> _Exercise objective_
Lines before the one containing "You are a GUI" are not wanted; restate the rest below word for word, through the last line, but drop any pictures.

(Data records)
Segment Open
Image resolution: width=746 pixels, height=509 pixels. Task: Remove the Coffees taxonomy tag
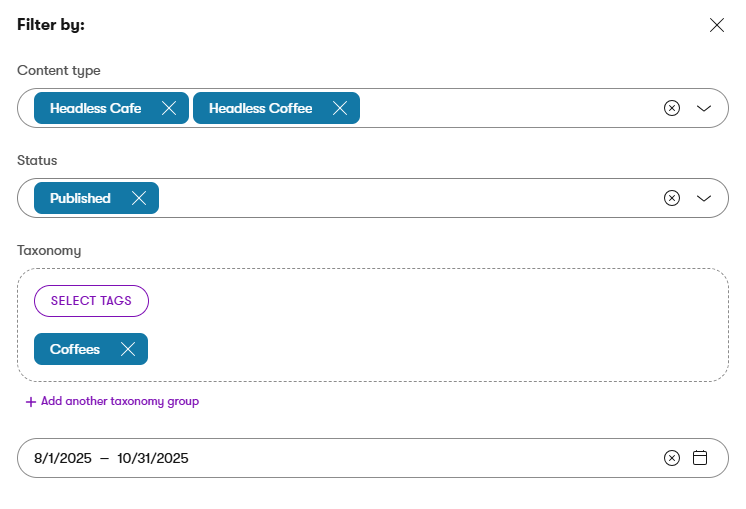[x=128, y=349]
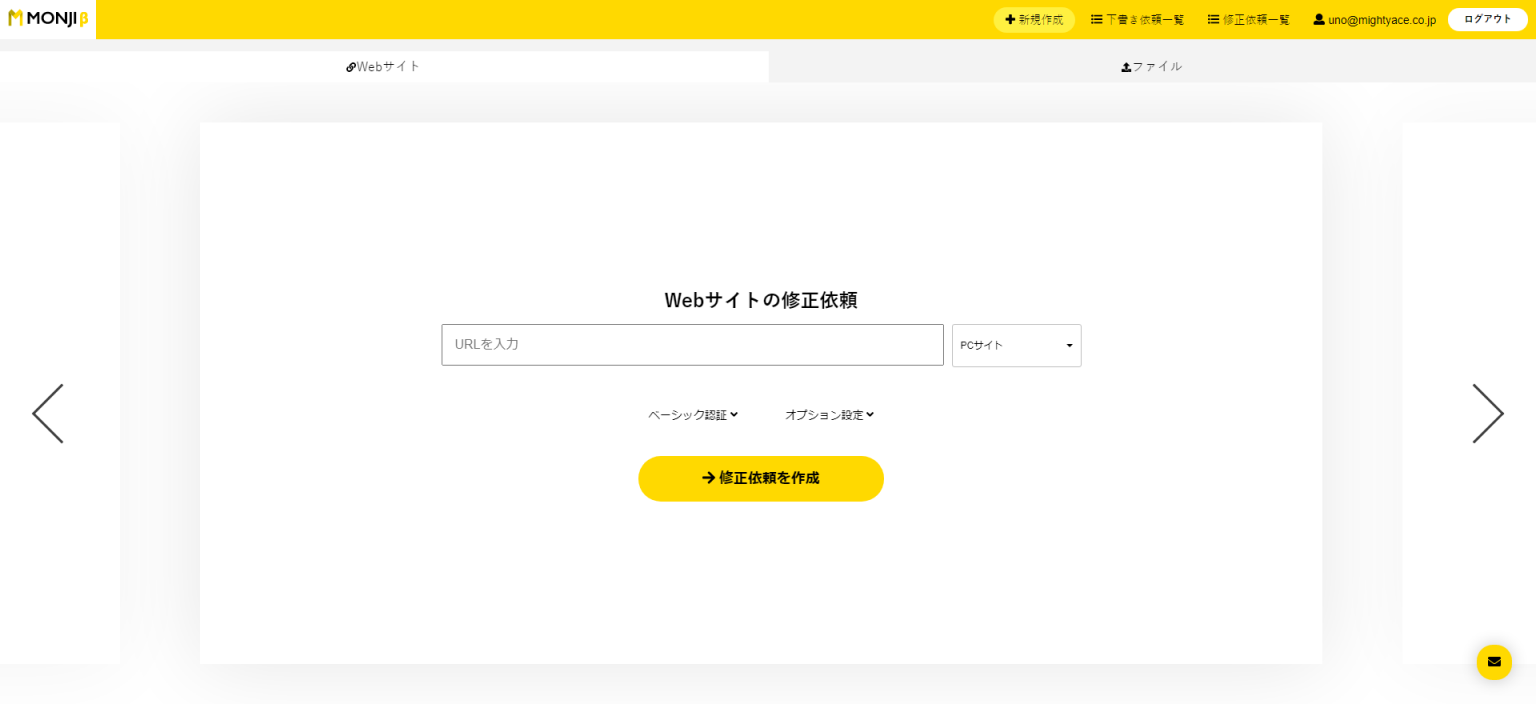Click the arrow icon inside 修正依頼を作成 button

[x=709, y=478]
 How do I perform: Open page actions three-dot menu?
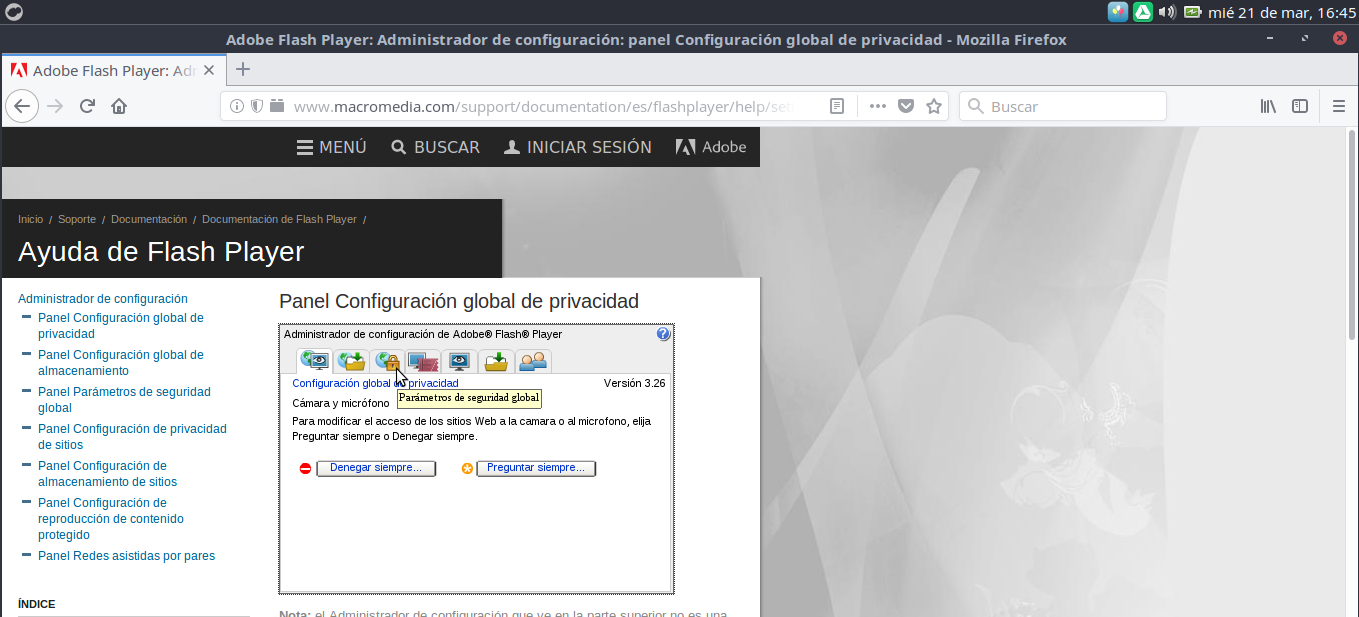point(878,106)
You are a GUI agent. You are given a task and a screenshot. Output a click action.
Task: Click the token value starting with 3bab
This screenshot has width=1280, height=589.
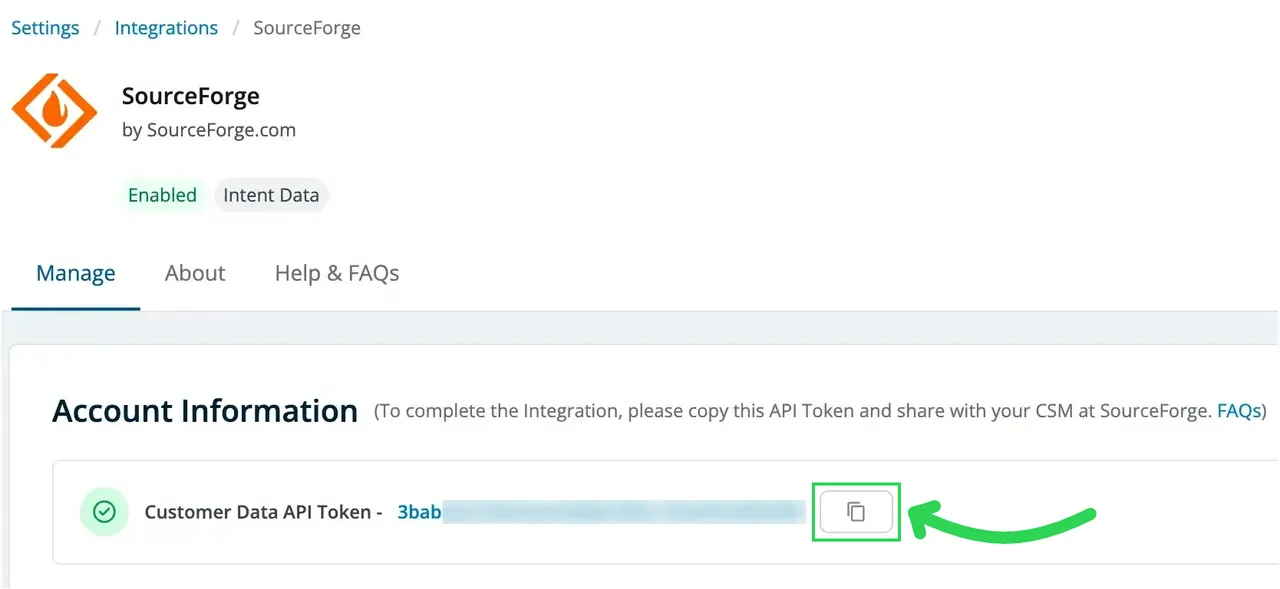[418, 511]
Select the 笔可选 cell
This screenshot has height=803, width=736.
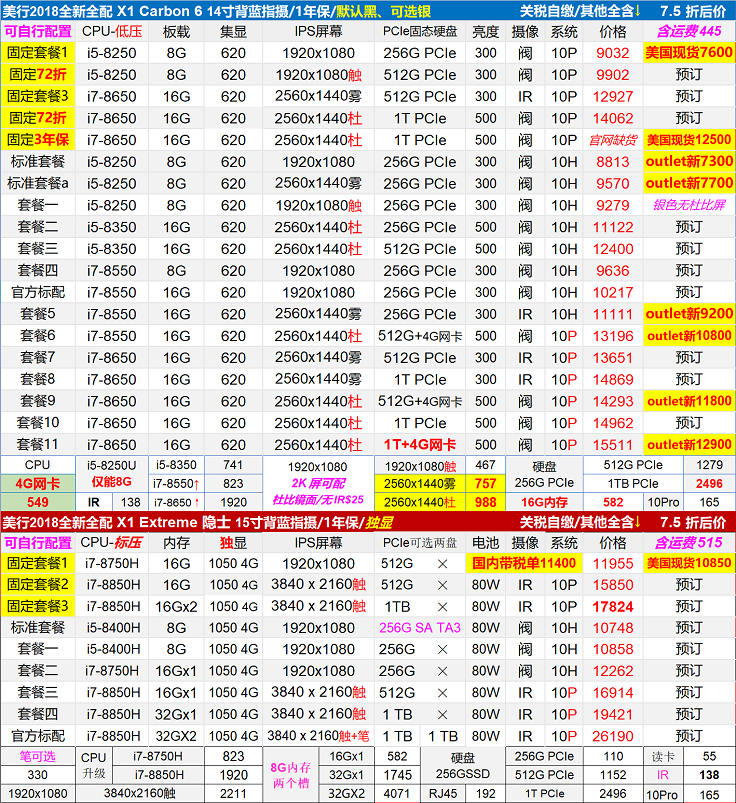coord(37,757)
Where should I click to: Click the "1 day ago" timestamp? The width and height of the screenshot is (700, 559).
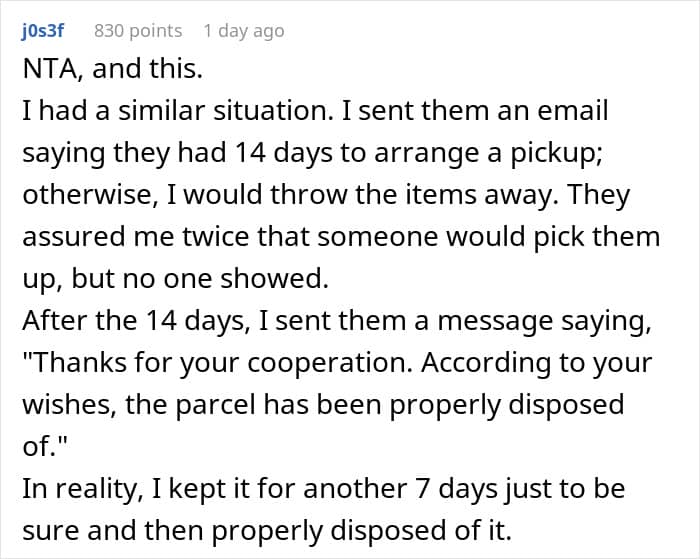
Segment Closed
> _Final answer_
You are a GUI agent. You are given a task and a screenshot. Output a click action.
Task: Click the token value starting with 3bab
This screenshot has width=1280, height=589.
[418, 511]
Select the 笔可选 cell
This screenshot has height=803, width=736.
coord(37,757)
Where should I click to: Click the "1 day ago" timestamp? The width and height of the screenshot is (700, 559).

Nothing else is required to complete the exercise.